## [TEXT SECTION]
** Start **

## Final Project - Part 2 + 3
> #### Cecelia Shao

> February 2018


> From: https://github.com/ga-students/DAT-NYC-1.16.18/tree/master/projects/final-project/02-experiment-writeup


### Part 2: Project Design Writeup
**Requirements:**
- Well-articulated problem statement with "specific aim" and hypothesis, based on your lightning talk 
- An outline of any potential methods and models
- Detailed explanation of extant data available (ie: build a data dictionary or link to pre-built data dictionaries)
- Describe any outstanding questions, assumptions, risks, caveats
- Demonstrate domain knowledge, including specific features or relevant benchmarks from similar projects
- Define your goals and criteria, in order to explain what success looks like

**Bonus**

- Consider alternative hypotheses: if your project is a regression problem, is it possible to rewrite it as a classification problem?
- "Convert" your goal metric from a statistical one (like Mean Squared Error) and tie it to something non-data people can understand, like a cost/benefit analysis, etc.

### Project Problem and Hypothesis
**What's the project about? What problem are you solving?**
My project centers around potential ways to predict gentrification and exploring the social cues/factors that could help communities/individuals identify whether they're at risk of being displaced.

Gentrification is a very contentius issue in New York City especially because it impacts both the quality of life and opportunities for advancement for people who live in NY neighborhoods. Often, established residents who are impacted by gentrification find themselves economically and socially marginalized, and it's alarming that these changes often occur along racial and economic fault lines.


**Problem Statement:** Using geographically tagged social media data from Yelp, Foursquare, and Instagram, determine whether or not higher levels of social media are positively associated with the likelihood of a neighborhood in NYC to become gentrified (aka incur higher property values both for renting and purchase options).

** End **

## [PROMPT 1]
Translate this sentence from the gentrification project writeup into Spanish: "My project centers around potential ways to predict gentrification and exploring the social cues/factors that could help communities/individuals identify whether they're at risk of being displaced."
## [PROMPT 2]
Quote the gentrification project writeup word for word from "Gentrification is a" to "economic fault lines.".
The data after this point comes from a separate source.

## [DATASET EXTRACT]

** Start **

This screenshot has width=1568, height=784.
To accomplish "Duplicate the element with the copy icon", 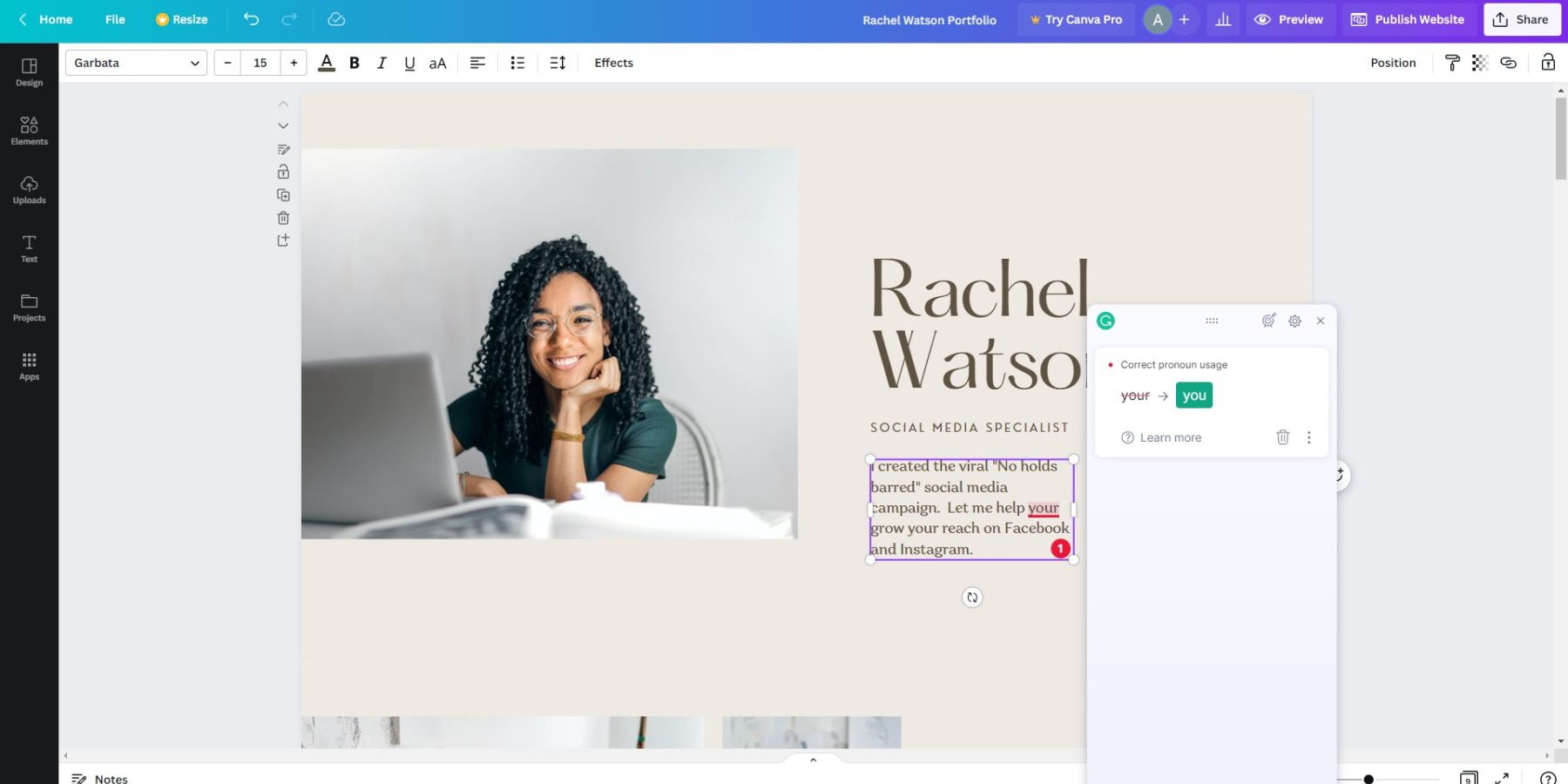I will tap(283, 194).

** End **

## [EXERCISE SOLUTION 1]
Mi proyecto se centra en posibles formas de predecir la gentrificación y en explorar las señales/factores sociales que podrían ayudar a las comunidades/personas a identificar si corren el riesgo de ser desplazadas.

## [EXERCISE SOLUTION 2]
Gentrification is a very contentius issue in New York City especially because it impacts both the quality of life and opportunities for advancement for people who live in NY neighborhoods. Often, established residents who are impacted by gentrification find themselves economically and socially marginalized, and it's alarming that these changes often occur along racial and economic fault lines.